[Distutils] EasyInstall 0.4a1: now with PyPI autodownload
Phillip J. Eby
pje at telecommunity.com
Mon Jun 6 00:22:48 CEST 2005
I've just released a new version of EasyInstall, that supports automatic
package location via PyPI; installing a package can now be as simple as:
easy_install "SQLObject>=0.6"
There are many new options and features related to this; see the
EasyInstall home page for more information:
http://peak.telecommunity.com/DevCenter/EasyInstall
For the benefit of the PyPI maintainers, here is a summary of EasyInstall's
fairly minimal assumptions about PyPI's current behavior, assuming that
"base-url" is the root URL of the package index:
* Going to "base-url/SomePackage" produces an HTML page that either has
a title containing "Index of Packages" and links to zero or more pages for
specific versions, or else it is a single-version package page.
* Single-version package pages may have a home page and download URL
link, each of which occurs after '<th>Home Page' and '<th>Download URL'
respectively, if present.
* Going to "base-url/" (note trailing '/') produces an HTML page
containing links to all active versions of registered packages
* Links to package pages always have URLs of the form
"base-url/SomePackage/itsVersion" - i.e., exactly two path parts following
the base URL, with no query strings, parameters, fragments, etc.
EasyInstall should continue to work with PyPI if these assumptions continue
to hold.

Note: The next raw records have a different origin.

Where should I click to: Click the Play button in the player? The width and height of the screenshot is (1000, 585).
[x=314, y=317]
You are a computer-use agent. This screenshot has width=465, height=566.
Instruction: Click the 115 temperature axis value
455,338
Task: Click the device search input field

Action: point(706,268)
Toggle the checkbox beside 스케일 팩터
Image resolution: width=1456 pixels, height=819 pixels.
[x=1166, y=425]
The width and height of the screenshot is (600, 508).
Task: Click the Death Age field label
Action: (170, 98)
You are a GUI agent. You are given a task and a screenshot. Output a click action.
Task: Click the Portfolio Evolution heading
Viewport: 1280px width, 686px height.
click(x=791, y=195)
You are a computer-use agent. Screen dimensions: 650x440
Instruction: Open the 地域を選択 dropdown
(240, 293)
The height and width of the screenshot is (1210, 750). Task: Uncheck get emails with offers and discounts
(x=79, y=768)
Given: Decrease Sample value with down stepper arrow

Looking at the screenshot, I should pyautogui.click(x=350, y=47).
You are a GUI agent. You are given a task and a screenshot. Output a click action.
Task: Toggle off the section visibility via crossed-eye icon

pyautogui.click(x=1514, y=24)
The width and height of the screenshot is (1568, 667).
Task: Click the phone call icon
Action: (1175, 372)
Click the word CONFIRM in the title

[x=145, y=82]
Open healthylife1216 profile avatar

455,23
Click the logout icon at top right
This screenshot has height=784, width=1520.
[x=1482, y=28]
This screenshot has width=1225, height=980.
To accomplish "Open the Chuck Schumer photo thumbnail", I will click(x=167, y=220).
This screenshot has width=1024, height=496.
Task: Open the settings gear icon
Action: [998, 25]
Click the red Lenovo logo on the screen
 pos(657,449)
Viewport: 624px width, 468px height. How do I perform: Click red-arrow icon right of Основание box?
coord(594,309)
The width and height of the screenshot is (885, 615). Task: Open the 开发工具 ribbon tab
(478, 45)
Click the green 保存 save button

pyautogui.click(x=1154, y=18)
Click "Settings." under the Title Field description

However, I'd also like to suggest that PyPI deprecate the use of
spaces and other non-alphanumeric characters (other than '-') in package
names, and move to a case-insensitive matching mechanism for package
names. (Currently, if a user types a package name in the wrong case,
EasyInstall downloads the full package list in order to do its own
case-insensitive search.)
By the way, EasyInstall does not rely solely on the download URL of a PyPI
entry, nor does it assume that the download URL is in fact the URL where
the package's source distribution is found. Instead, EasyInstall inspects
the URLs for whether the extension suggests an egg or source
distribution. If not, it retrieves the listed URL, and if it contains
HTML, it scans the HTML for links to egg or source distributions (again
identified by extension). It does this for both the home page and the
download URL, in case there is a usable download link on the package's home
page.
This approach was chosen to maximise the odds of successful downloading,
given the current contents of PyPI.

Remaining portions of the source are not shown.